■ **Try it**:
The records should be repeated word for word, pictures excluded.

(Saved entries)
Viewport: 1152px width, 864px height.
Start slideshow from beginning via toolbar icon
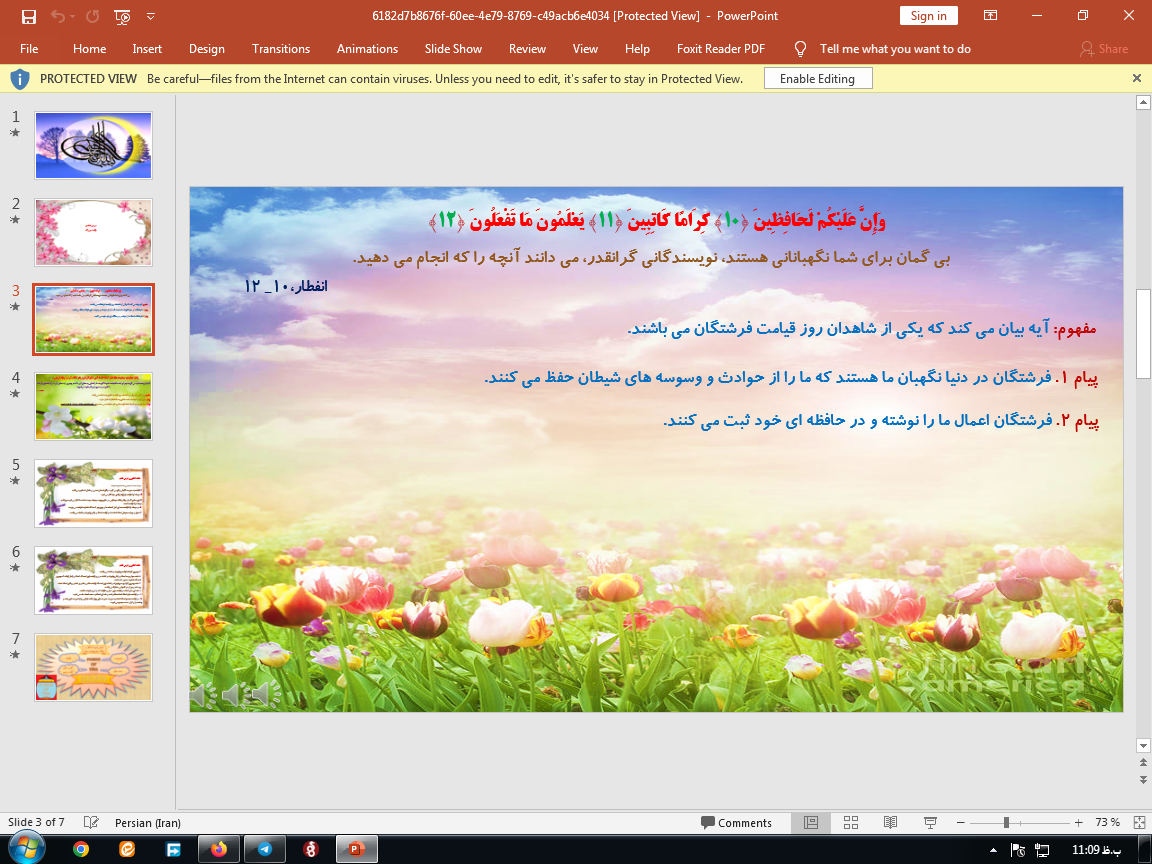tap(122, 16)
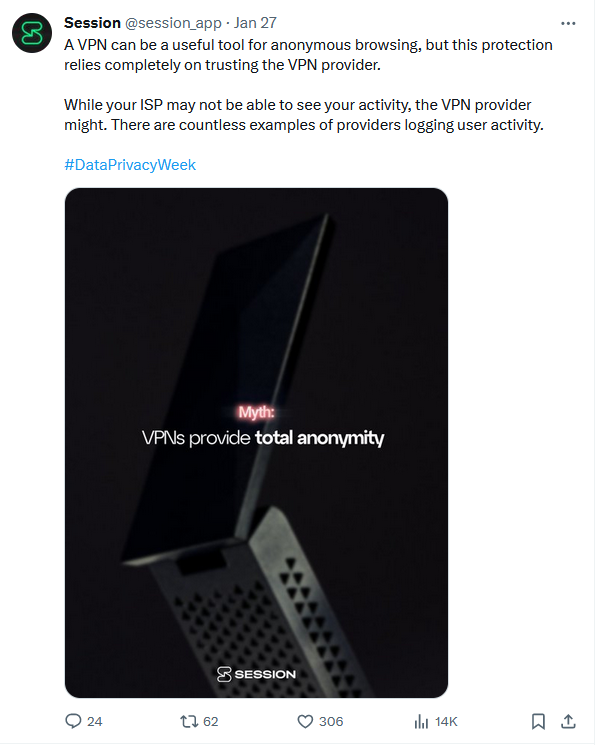Open the @session_app handle
Image resolution: width=595 pixels, height=745 pixels.
(173, 23)
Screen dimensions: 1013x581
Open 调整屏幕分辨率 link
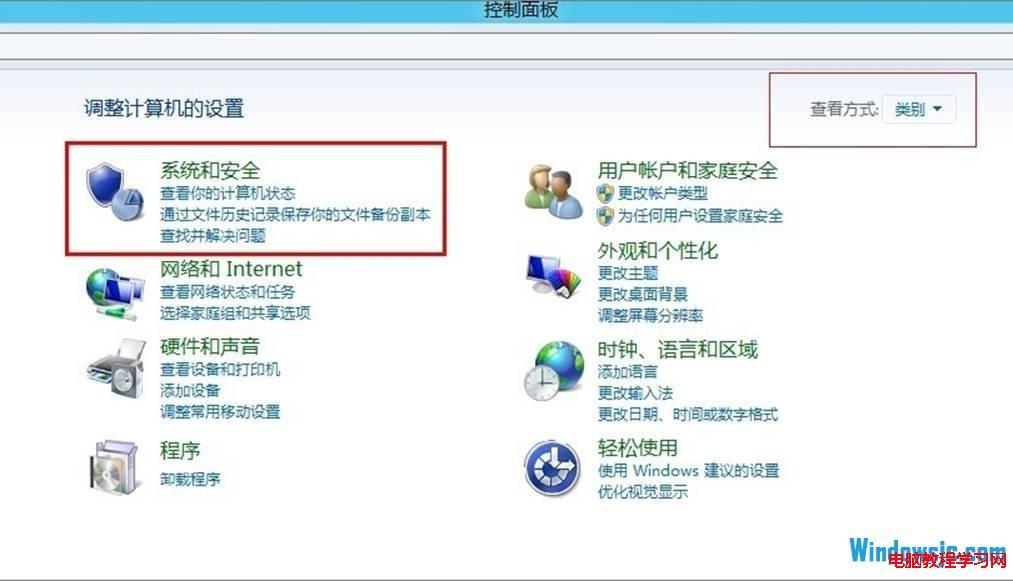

■ **Solution to this exercise**:
Viewport: 1152px width, 864px height.
Start slideshow from beginning via toolbar icon
tap(122, 16)
Open the @session_app handle
Image resolution: width=595 pixels, height=745 pixels.
(173, 23)
Screen dimensions: 1013x581
Open 调整屏幕分辨率 link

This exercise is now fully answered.